Ajudemos os credores a renegociar

PAUL KRUGMAN
DO "NEW YORK TIMES"

E M ABRIL , Henry Paulson, secretário do Tesouro norte-americano, declarou que todos os sinais que estava recebendo indicavam que o mercado da habitação estava "no fundo do poço, ou perto dele". No começo deste mês, ele continuava a insistir em que os problemas causados pelo colapso completo dos créditos imobiliários de risco, ou "subprime", haviam sido "em larga medida contidos".
Mas a hora da negação já passou.
De acordo com dados divulgados na quinta-feira, tanto as solicitações de alvarás quanto o início de construções residenciais caíram aos seus mais baixos níveis em uma década, o que demonstra que o setor de construção residencial continua em queda livre. E, caso os indicadores históricos sirvam como orientação, os preços das residências continuam muito acima do valor devido. A crise do mercado da habitação provavelmente nos acompanhará por anos, e não apenas meses.
Enquanto isso, está se tornando igualmente claro que o problema do crédito hipotecário não foi de maneira nenhuma contido. Para começar, ele não está confinado aos créditos "subprime", ou seja, empréstimos a pessoas que não satisfazem os critérios financeiros regulares. Existem também problemas crescentes nas chamadas hipotecas Alt-A (não perguntem), que respondem por outros 20% do mercado de crédito imobiliário. E também começam a aparecer problemas nos créditos de primeira linha -e tudo isso seria de esperar, evidentemente, tendo em vista a profundidade da depressão no setor residencial.
Muita gente em Wall Street está apelando por uma operação de resgate -que a Fannie Mae (uma corporação pública de financiamento habitacional), o Federal Reserve (Fed, o banco central dos Estados Unidos) ou qualquer outra instituição interfira e adquira títulos lastreados em créditos hipotecários dos fundos de hedge endividados. Mas isso seria como pedir que os contribuintes resgatassem a Enron ou a WorldCom quando elas entraram em colapso, seria como salvar os protagonistas menos responsáveis do mercado das conseqüências de seus equívocos.
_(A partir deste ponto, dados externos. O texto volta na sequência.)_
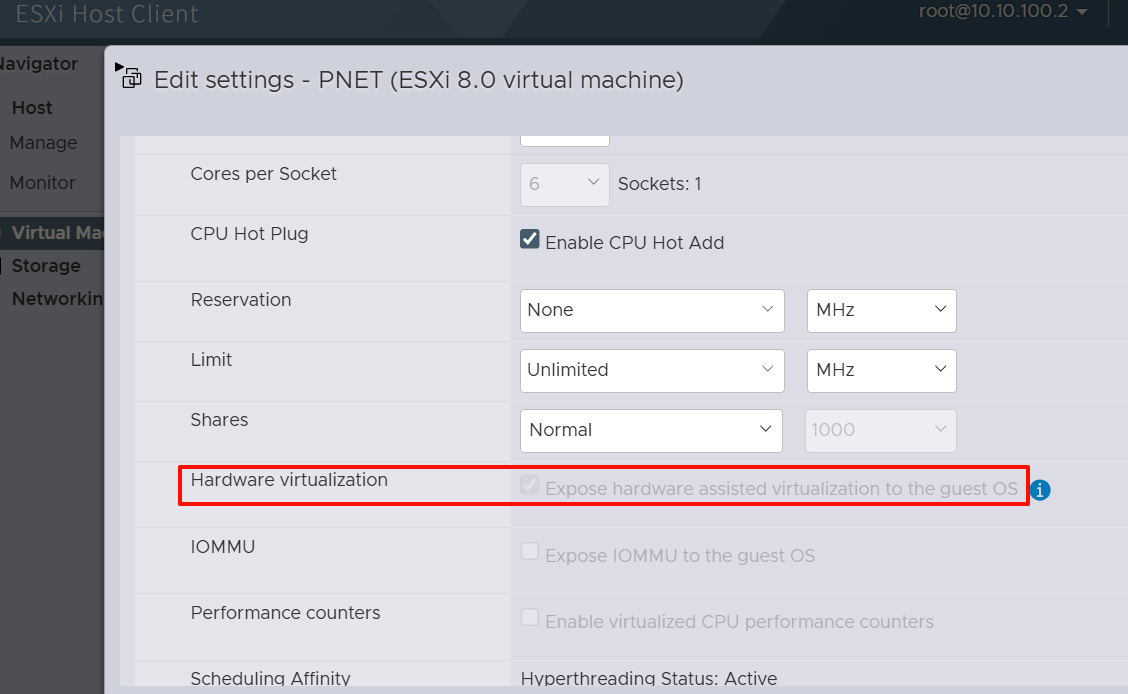The height and width of the screenshot is (694, 1128).
Task: Click the Edit settings VM icon
Action: [x=130, y=77]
Pois está se tornando cada vez mais claro que a bolha imobiliária dos últimos anos, como a bolha nos mercados de ações do final da década de 20, tanto causou quanto foi causada por incúria generalizada. Agências de classificação de crédito como a Moody's, que cobram caro para classificar os títulos lastreados por créditos hipotecários, parecem ter desempenhado papel semelhante ao dos auditores complacentes nos escândalos empresariais de alguns anos atrás. Nos anos 90, as empresas de auditoria certificaram como aceitáveis balanços dúbios; nesta década, as agências de classificação de crédito declararam que títulos dúbios lastreados por crédito hipotecário eram papéis da mais alta qualidade, merecedores da classificação AAA.
No entanto, nosso desejo de evitar que os responsáveis pelos problemas escapem às conseqüências de suas ações não deveria impedir que façamos a coisa certa, moralmente e em termos econômicos, pelos devedores que se tornaram vítimas da bolha.
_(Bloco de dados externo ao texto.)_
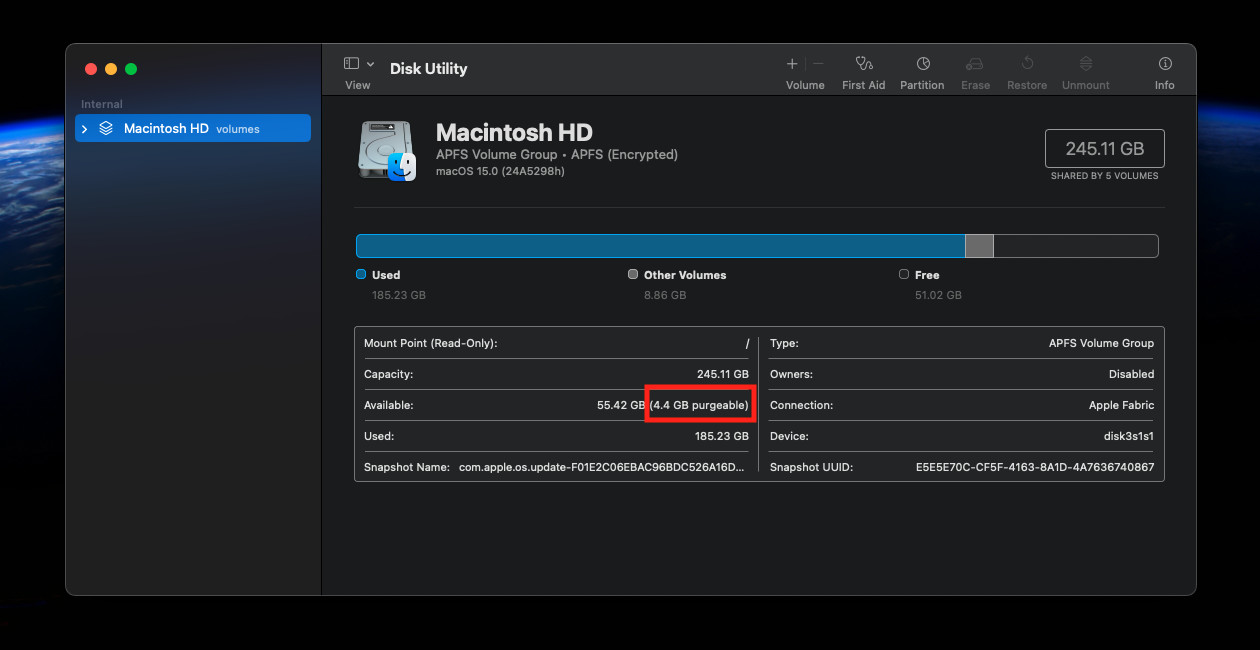Click the First Aid stethoscope icon
The width and height of the screenshot is (1260, 650).
864,64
A maioria das propostas que vi para enfrentar o problema dos devedores no mercado "subprime" se enquadra na categoria "fechar a porta do estábulo depois que o cavalo fugiu". Elas reprimiriam as práticas abusivas de empréstimo -algo que poderia ter vindo a calhar três anos atrás-, mas não ajudariam muito, no momento. O que precisamos, a esta altura, é de uma política que nos ajude a enfrentar as conseqüências do estouro da bolha na habitação.
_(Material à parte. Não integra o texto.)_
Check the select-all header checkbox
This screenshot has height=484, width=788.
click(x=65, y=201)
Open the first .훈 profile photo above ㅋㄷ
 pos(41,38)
Considere um devedor que não tenha conseguido pagar sua hipoteca e esteja enfrentando a possibilidade de perder sua casa. No passado, como apontou recentemente a jornalista Gretchen Morgenson, da seção de negócios do jornal "New York Times", o banco responsável pelo empréstimo estaria disposto a oferecer um compromisso, modificando os termos do empréstimo de maneira a permitir pagamentos menores, porque pagamentos que o devedor fosse capaz de manter valeriam mais para a instituição do que os custos em que incorreria para retomar a casa e posteriormente revendê-la. Isso teria sido especialmente provável em caso de uma depressão no mercado da habitação.

Carrossel
Hoje, no entanto, o corretor de hipotecas que fez o empréstimo representa, nas palavras de Morgenson, "apenas o primeiro cavalo em um carrossel financeiro". A hipoteca foi empacotada com outras transações semelhantes e vendida a bancos de investimento, que, por sua vez, a reembalaram a fim de produzir ativos artificiais que a Moody's ou a Standard & Poor's estavam dispostas a classificar como AAA. E o resultado é que não existe com quem negociar.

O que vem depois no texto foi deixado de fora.